OFF THE WALL

Excerpted from "Bracket: Takes Action." Issue 4. Actar Publishers, Barcelona-New York. 2014 (Forthcoming)

“The distinction between the private and public realms, seen from the viewpoint of privacy rather than of the body politic, equals the distinction between things that should be shown and things that should be hidden.”

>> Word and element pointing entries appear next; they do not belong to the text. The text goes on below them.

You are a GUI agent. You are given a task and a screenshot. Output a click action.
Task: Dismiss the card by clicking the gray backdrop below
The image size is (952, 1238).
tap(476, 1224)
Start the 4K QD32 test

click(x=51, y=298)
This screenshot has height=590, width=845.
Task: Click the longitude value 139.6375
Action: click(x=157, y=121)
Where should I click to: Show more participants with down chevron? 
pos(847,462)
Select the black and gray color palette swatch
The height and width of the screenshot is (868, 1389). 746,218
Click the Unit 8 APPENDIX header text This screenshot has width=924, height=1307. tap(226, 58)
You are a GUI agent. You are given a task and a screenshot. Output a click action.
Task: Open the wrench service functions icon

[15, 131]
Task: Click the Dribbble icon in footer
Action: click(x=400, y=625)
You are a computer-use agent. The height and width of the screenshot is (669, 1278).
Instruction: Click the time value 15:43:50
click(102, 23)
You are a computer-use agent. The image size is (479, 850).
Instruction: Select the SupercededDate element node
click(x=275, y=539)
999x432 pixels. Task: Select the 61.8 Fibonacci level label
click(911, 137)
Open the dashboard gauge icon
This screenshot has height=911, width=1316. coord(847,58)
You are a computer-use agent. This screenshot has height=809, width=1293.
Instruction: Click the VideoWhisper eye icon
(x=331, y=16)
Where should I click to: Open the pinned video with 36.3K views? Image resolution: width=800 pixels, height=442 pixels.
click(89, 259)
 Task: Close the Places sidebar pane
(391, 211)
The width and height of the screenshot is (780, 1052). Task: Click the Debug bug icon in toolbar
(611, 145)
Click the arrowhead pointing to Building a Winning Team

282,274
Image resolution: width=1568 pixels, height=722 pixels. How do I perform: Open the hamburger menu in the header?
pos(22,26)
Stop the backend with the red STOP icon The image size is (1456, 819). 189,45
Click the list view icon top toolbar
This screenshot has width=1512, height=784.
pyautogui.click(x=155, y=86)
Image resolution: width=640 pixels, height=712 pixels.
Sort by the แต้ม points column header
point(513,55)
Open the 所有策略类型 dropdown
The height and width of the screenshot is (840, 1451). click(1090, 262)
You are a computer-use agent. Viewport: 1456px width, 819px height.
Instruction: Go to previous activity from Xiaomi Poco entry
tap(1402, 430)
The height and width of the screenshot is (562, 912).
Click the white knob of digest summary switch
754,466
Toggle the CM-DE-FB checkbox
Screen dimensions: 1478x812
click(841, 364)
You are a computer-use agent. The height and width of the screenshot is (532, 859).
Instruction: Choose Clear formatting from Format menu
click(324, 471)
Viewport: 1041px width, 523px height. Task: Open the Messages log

Hannah Arendt, The Human Condition (1)


 

There is a boundary dispute along the walls of San Francisco. A contest between two acts of preservation. The first is an act of self-preservation, or Arendtian self-actualization: the graffiti signature, or “tag,” is a declaration of the presence of the artist. The second act is one of masking, washing, obscuring the first - “buffing,” as it is known. This is building preservation. Neither act is frequently witnessed, but their resultant compositions - action and reaction - are a constant presence throughout much of the city. Our attempt to maintain a graffiti-free cityscape is highly deliberate and comes at great public expense: San Francisco spends in excess of twenty million dollars annually on graffiti clean-up. (2) Reliefs of layered paint, mismatched color, strange collages of shapes that abstract the writing beneath: each marks an event in an ongoing exchange between the individual (the artist) and the collective (the city).

1.  Hannah Arendt, The Human Condition. (Chicago: University of Chicago Press, 1958), 72.